Are we to be midwives, acting to bring new life into being, to preserve it and draw it forth, against pressure to do otherwise? Such as: thirty-some years ago, being “midwife” to an Interterm class of “Select Individuals Motivating People to Love Extravagantly” that gave birth to The Simple Room? Struggling as a board member to preserve it in the intervening years? Consider too those who were midwives to the new congregation called St. Paul’s, in the mid-90s?!
We could be called, like Moses’ mother, to see beyond the moment, and choose to act creatively with hope. You’ve lived this story well—exchanging a “safe” and affordable little brick building in another corner of town for this risky (and not so very waterproof) “ark” on College Ave. Seeing beyond the moment, acting courageously and creatively with hope!

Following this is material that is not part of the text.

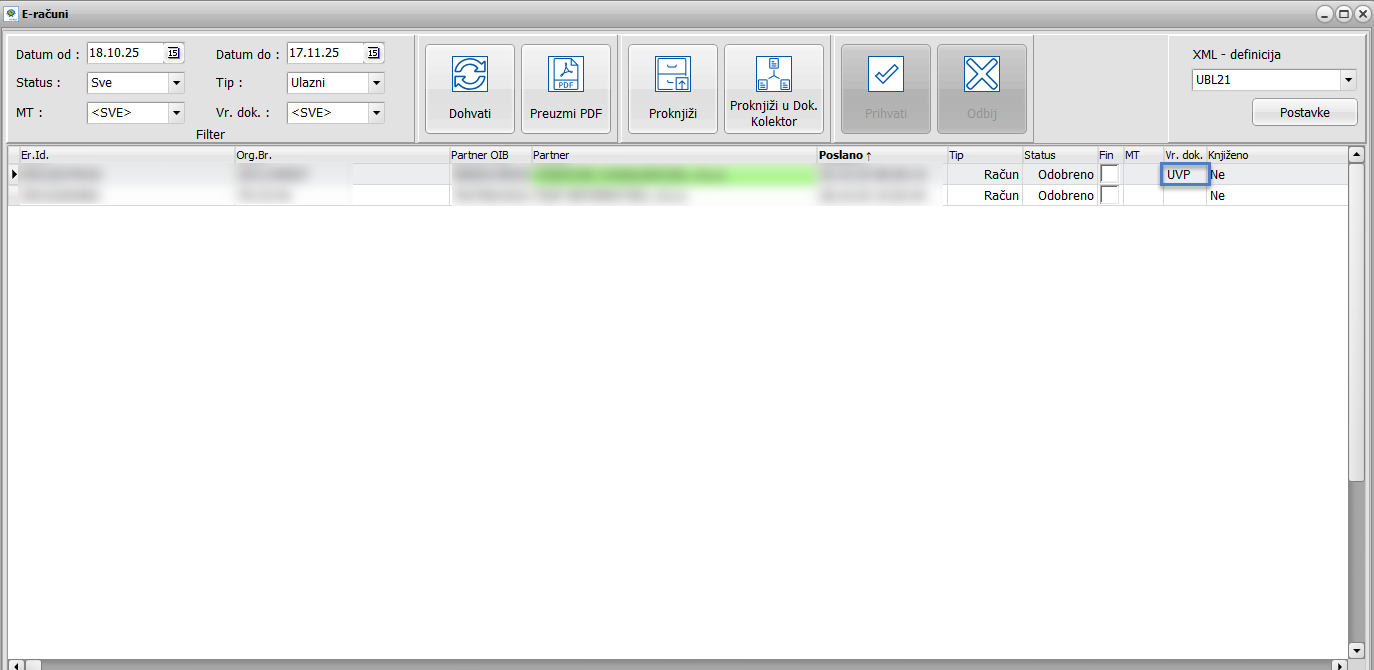Click the Dohvati refresh icon
The width and height of the screenshot is (1374, 670).
(469, 75)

We could be Miriams, strategically and subtly coming alongside those at risk to partner with those who might save them. I’d say we have Miriams coming alongside and befriending those at the prison, advocating with the College to provide them free tuition…and other Miriams serving with Set Free, engaging community-wide resources to provide a safe house for victims of trafficking.
And let’s not forget the princess—her influence and access to power ensured another’s care and safety in an atmosphere of fear. Haven’t we all, hearing and watching the news out of Ferguson, experienced, if remotely, an atmosphere of fear? But whoa, you say, where’s our influence? Power, what power?
Did you see the live news coverage early Monday evening? A line of peaceful protestors linked arms and, with their backs to the police, acted to herd more disruptive protestors away from violent confrontation. Later we learned that local clergy were part of that linked line, acting to absorb violence in their own bodies, even as Jesus did. How can we, in Greenville, also link arms, whether simply to stand in solidarity or even to absorb violence? Will we acknowledge that we do have influence and privilege, and be willing to use it for the sake of others?
There’s yet another role in our Exodus text. Honestly, reluctantly, we might recognize ourselves in the Pharaoh, who reacts in fear, wanting to secure the status quo. Remember our Romans text? Will we ignore Paul’s caution not to be conformed to this world? By the mercy and grace of God, can we present ourselves sacrificially to God, body as well as soul?
In our text God’s people were called, and blessed, to be fruitful and multiply, against all odds. Who are we, God’s people in St. Paul’s community, called and blessed to be? How are we invited into the service of God? Let us together ask God for the listening ear and the wisdom we need to discern. Then let us ask for the courage to be who we are made to be!